ラベルを活用して誤検知を防ぐ設定方法です。この手順では、特定のラベルが付与されたリクエストに適切な処理を行い、正当な IP アドレスからのリクエストが誤ってブロックされないようにします。

設定の流れ

1. AWS WAF コンソールを開き、ナビゲーションペインで「IP sets」を選択します。
   正当な IP アドレスを含む IP セットを作成します。

2. 「Web ACLs」を選択し、対象の Web ACL を選択します。

3. 「Rules」セクションで、誤検知の原因となるルールグループを選択し、「Edit」を選択します。

4. 誤検知の原因となるルールを選択し、アクションを「Count」に設定します。

5. 「Save rule」を選択して保存します。

6. 「Add rule」を選択し、「Add my own rules and rule groups」を選択します。

7. 「Rule type」では「Rule Builder」を選択します。

8. ルール名を入力します。

9. 「Type」では「Regular rule」を選択します。

10. 「If a request」ドロップダウンリストを「matches all the statements (AND)」に設定します。

11. Statement 1 のパラメータを以下のように設定します：

    • 「Inspect」：Has a label を選択します。
    • 「Match scope」：Label を選択します。
    • 誤検知の原因となるルールのラベル名を入力します。
12. Statement 2 のパラメータを以下のように設定します：
    • 「Negate statement results」をオンにします。
    • 「Inspect」：Originates from an IP address in を選択します。
    • 「IP set」：正当な IP アドレスを含む IP セットを入力します。
    • 「IP address to use as the originating address」：Source IP address を選択します。
13. 「Action」では「Block」を選択します。

14. 「Set rule priority」セクションで、このルールが AWS Managed Rules ルールグループのあとに評価されるように優先度を設定します。

15. 「Save」を選択して保存します。

方法 2: スコープダウンステートメントを利用した誤検知の回避

スコープダウンステートメントとは、AWS WAF において特定のルールが評価するリクエストの範囲を絞り込むための設定です。これによって、マネージドルールグループやレートベースのルールが特定の条件に一致するリクエストのみを対象に評価するように制限できます。例えば、特定の IP アドレスや URI パスに基づいてルールの適用範囲を限定することで、誤検知のリスクを低減し、無関係なリクエストを誤ってブロックすることを防げます。

スコープダウンステートメントを利用した誤検知の回避

ラベルを使用できないルールや、より柔軟な条件設定が必要な場合は、スコープダウンステートメントが有効です。スコープダウンステートメントを使うと、特定の条件に基づいてリクエストをフィルタリングし、問題のあるルールの影響を限定できます。以下の手順では、特定の IP アドレスを除外し、正当なリクエストが誤ってブロックされないように設定します。

設定の流れ

1. AWS WAF コンソールを開き、ナビゲーションペインで「IP sets」を選択します。
   正当な IP アドレスを含む IP セットを作成します。

2. 「Web ACLs」を選択し、対象の Web ACL を選択します。

3. 「Rules」セクションで、スコープダウンステートメントを追加したい AWS Managed Rule を選択し、「Edit」を選択します。

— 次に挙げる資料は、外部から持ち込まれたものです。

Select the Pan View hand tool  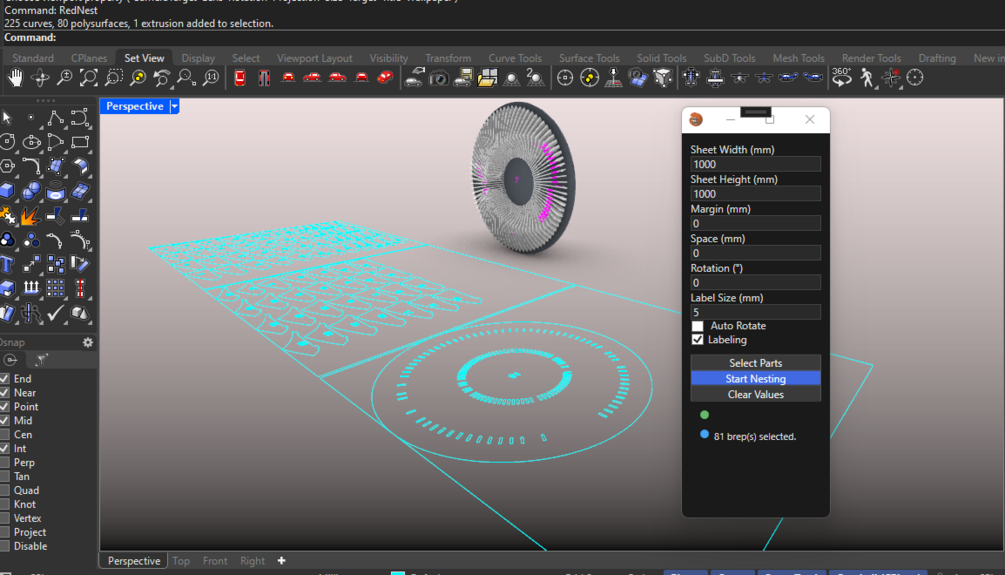[16, 78]
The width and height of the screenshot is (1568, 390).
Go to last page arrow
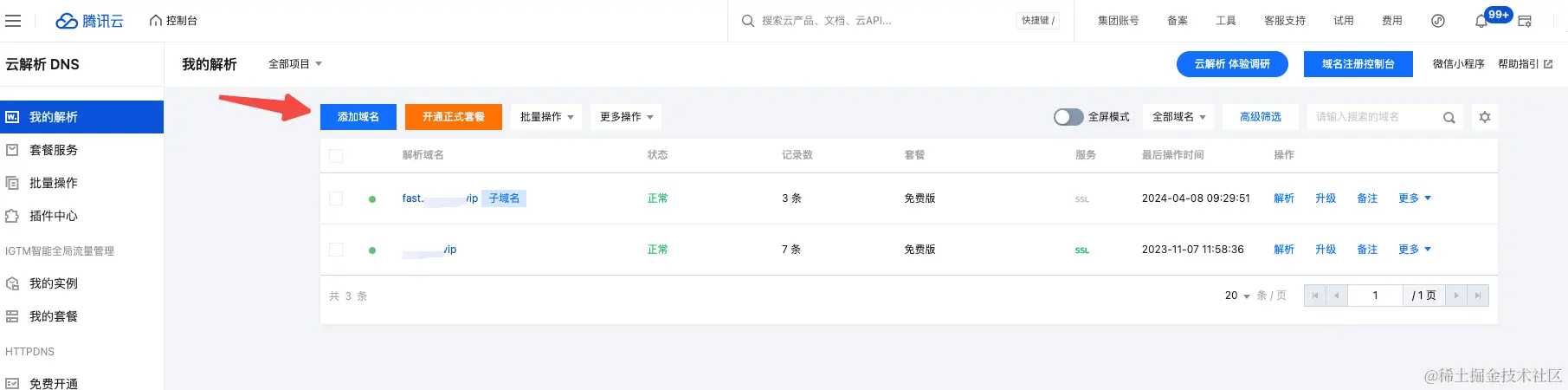1478,296
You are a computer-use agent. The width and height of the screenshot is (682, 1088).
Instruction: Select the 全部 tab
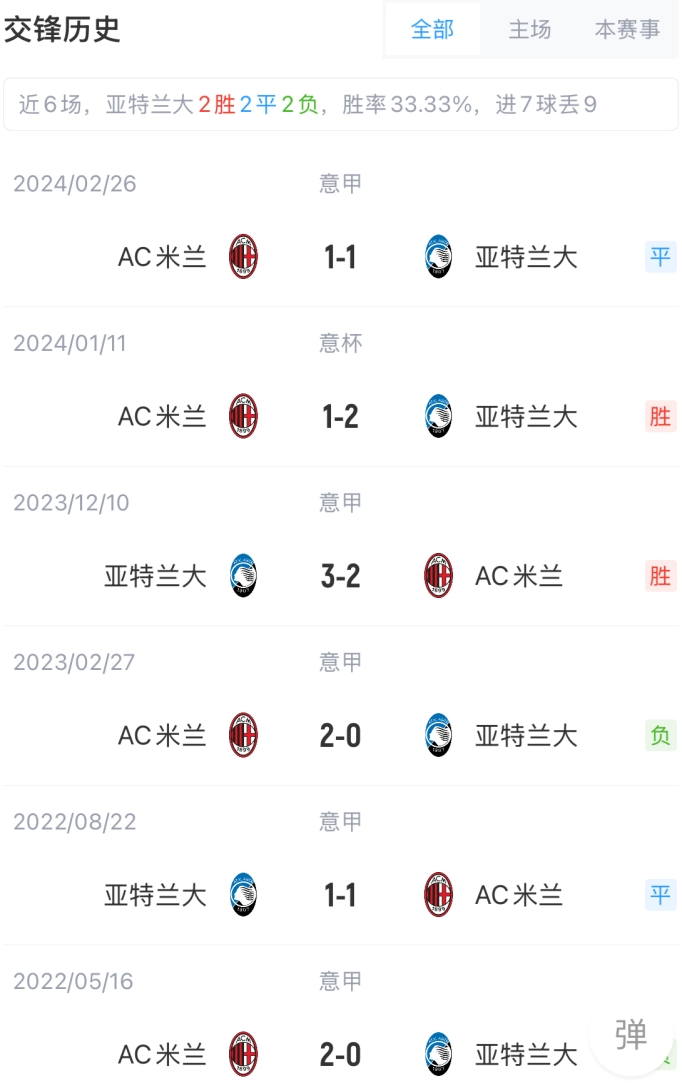pyautogui.click(x=432, y=29)
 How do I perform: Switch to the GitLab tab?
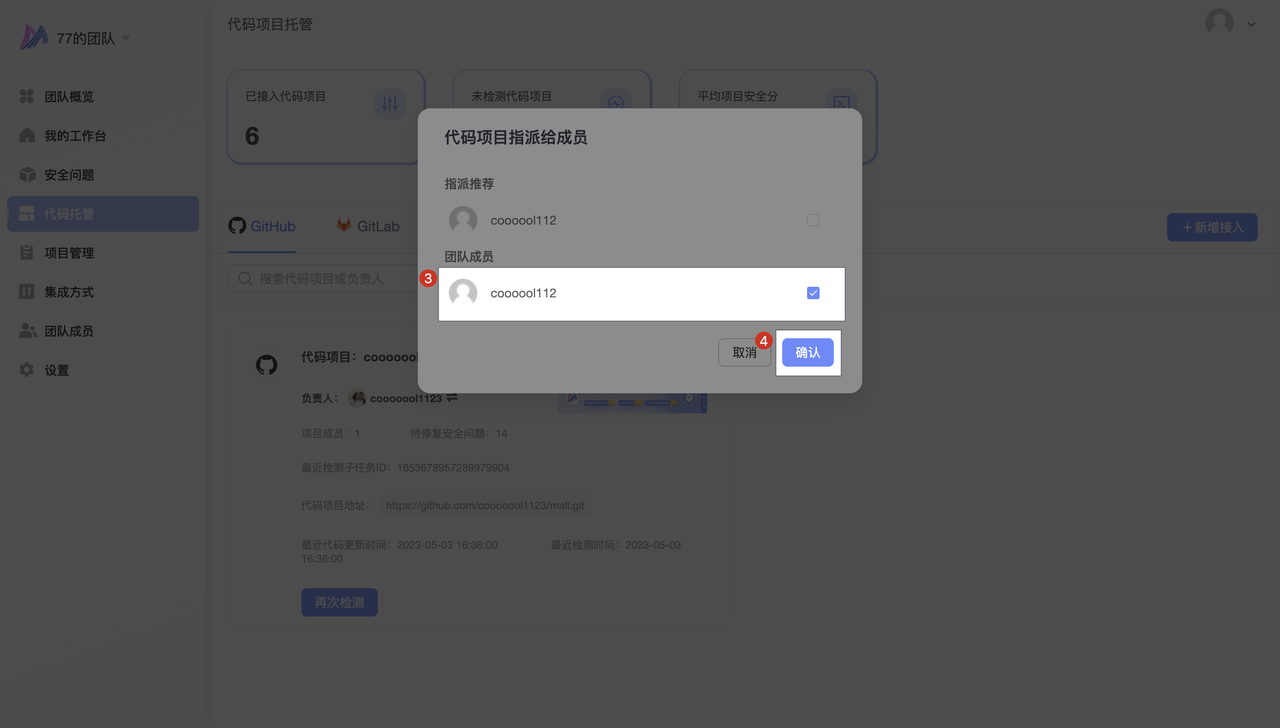[x=368, y=227]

4. 「Scope of inspection」セクションで「Only inspect requests that match a scope-down statement」を選択します。

5. 作成した IP セットを除外するためのスコープダウンステートメントを作成します。設定例は以下の通りです：

   • 「If a request」：Doesn't match the statements (NOT) を選択します。
   • 「Inspect」：Originates from an IP address in を選択します。
   • 「IP set」：example-IP-set を選択します。※example-IP-set は、除外したい IP アドレスを含む IP セットに置き換えてください。
   • 「IP addresses to use as the originating address」：Source IP address を選択します。
6. 「Save rule」を選択して保存します。

まとめ

AWS WAF マネージドルールグループで発生する誤検知を避けるためには、ルールの詳細を理解し、適切に設定することが重要です。ラベルを活用して特定のリクエストを許可する方法や、スコープダウンステートメントを使って影響範囲を制限するアプローチは、セキュリティを維持しながら誤検知を減らす効果的な手段です。
これらの手法を使って AWS WAF のルールを適切に調整し、システムの安定性を確保しましょう。